#### Extracted records ####

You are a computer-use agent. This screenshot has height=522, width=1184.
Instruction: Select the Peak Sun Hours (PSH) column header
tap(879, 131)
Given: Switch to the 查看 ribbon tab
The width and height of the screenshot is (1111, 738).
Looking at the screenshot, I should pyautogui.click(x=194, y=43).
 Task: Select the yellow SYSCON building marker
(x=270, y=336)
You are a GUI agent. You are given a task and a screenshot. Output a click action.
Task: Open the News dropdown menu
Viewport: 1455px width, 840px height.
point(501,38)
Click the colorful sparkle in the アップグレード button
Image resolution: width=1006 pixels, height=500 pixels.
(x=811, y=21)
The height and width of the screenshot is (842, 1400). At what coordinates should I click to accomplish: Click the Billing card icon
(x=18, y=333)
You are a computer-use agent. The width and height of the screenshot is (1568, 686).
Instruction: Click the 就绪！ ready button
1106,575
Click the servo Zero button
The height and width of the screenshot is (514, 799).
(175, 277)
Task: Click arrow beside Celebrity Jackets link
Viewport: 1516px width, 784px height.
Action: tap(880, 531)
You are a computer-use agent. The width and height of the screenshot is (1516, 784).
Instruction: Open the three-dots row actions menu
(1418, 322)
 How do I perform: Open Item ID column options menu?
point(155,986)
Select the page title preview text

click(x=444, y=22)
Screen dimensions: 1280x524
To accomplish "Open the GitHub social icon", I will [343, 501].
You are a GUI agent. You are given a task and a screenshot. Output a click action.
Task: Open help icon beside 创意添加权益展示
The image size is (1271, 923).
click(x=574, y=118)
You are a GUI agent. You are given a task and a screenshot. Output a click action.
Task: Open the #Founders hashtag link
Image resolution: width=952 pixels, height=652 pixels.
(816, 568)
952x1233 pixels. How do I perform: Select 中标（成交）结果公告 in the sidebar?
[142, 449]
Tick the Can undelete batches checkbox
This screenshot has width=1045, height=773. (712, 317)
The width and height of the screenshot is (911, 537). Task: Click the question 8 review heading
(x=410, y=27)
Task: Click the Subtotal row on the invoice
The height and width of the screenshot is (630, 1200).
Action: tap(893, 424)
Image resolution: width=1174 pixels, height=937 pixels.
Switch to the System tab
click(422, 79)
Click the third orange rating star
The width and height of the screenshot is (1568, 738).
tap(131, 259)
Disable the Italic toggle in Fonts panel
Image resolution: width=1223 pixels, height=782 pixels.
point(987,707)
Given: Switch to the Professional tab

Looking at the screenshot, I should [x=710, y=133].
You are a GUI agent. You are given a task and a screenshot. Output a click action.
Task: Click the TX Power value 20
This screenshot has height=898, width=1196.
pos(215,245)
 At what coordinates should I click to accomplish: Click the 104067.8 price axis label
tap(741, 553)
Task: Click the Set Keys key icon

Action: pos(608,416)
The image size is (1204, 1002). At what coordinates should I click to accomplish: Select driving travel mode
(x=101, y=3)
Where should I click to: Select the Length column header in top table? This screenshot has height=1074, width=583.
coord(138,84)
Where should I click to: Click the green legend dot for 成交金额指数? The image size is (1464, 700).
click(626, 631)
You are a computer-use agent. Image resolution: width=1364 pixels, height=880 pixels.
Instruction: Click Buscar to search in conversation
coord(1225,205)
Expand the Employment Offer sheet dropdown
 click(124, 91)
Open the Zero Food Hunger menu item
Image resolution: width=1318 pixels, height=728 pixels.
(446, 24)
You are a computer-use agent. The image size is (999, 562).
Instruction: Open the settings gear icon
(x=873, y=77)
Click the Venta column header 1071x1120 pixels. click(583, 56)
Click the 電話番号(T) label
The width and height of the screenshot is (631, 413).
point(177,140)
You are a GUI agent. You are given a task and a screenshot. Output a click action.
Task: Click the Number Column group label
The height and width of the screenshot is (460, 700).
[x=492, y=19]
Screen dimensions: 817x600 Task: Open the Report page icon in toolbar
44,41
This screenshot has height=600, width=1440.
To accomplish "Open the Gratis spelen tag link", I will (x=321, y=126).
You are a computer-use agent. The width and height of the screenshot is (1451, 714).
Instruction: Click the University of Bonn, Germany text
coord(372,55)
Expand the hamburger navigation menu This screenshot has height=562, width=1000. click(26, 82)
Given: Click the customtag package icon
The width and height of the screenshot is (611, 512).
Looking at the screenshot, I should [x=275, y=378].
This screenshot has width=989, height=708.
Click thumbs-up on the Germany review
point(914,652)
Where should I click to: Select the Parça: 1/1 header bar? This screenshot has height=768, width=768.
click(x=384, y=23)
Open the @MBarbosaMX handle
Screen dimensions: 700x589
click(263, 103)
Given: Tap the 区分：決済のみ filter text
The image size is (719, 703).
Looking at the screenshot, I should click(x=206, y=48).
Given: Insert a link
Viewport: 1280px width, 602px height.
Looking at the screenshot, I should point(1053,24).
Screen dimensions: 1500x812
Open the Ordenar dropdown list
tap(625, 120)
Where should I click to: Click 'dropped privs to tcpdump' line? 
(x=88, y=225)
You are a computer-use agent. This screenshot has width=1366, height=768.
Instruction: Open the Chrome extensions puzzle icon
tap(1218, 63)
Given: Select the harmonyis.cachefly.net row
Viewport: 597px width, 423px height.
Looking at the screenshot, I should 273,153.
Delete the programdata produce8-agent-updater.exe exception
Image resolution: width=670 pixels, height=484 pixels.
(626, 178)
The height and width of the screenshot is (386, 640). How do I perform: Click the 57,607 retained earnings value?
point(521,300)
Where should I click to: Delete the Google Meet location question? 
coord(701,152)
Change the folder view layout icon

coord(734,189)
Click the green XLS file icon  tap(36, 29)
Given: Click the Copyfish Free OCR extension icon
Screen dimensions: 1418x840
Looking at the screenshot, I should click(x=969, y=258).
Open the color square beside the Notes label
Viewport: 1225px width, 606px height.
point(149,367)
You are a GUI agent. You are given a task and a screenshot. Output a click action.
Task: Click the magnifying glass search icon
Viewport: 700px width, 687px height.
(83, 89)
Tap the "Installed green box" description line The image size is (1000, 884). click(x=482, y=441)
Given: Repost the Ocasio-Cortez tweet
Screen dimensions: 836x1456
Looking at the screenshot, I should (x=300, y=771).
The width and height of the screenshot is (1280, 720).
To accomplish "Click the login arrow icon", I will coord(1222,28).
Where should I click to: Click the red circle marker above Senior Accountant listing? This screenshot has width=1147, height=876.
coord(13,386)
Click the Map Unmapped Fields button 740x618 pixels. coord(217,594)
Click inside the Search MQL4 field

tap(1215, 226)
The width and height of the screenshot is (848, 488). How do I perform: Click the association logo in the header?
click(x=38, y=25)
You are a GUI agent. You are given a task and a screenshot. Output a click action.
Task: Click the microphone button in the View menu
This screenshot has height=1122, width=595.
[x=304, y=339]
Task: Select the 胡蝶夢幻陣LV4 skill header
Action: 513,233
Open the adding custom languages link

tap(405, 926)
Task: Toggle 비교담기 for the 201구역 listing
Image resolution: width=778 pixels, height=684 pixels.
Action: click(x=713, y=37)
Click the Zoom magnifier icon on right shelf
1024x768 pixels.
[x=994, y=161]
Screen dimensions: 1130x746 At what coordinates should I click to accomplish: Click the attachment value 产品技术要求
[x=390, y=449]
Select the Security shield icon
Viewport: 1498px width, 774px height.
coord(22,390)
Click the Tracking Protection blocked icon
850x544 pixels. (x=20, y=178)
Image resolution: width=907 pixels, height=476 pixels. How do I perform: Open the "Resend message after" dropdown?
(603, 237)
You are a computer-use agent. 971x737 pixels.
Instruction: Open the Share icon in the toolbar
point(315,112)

####

> **Your instructions**
The reply should hold only the lines from the top of the records through the line that has "is (1568, 686).", each one exact.

> **Written response**
You are a computer-use agent. This screenshot has height=522, width=1184.
Instruction: Select the Peak Sun Hours (PSH) column header
tap(879, 131)
Given: Switch to the 查看 ribbon tab
The width and height of the screenshot is (1111, 738).
Looking at the screenshot, I should pyautogui.click(x=194, y=43).
 Task: Select the yellow SYSCON building marker
(x=270, y=336)
You are a GUI agent. You are given a task and a screenshot. Output a click action.
Task: Open the News dropdown menu
Viewport: 1455px width, 840px height.
point(501,38)
Click the colorful sparkle in the アップグレード button
Image resolution: width=1006 pixels, height=500 pixels.
(x=811, y=21)
The height and width of the screenshot is (842, 1400). At what coordinates should I click to accomplish: Click the Billing card icon
(x=18, y=333)
You are a computer-use agent. The width and height of the screenshot is (1568, 686).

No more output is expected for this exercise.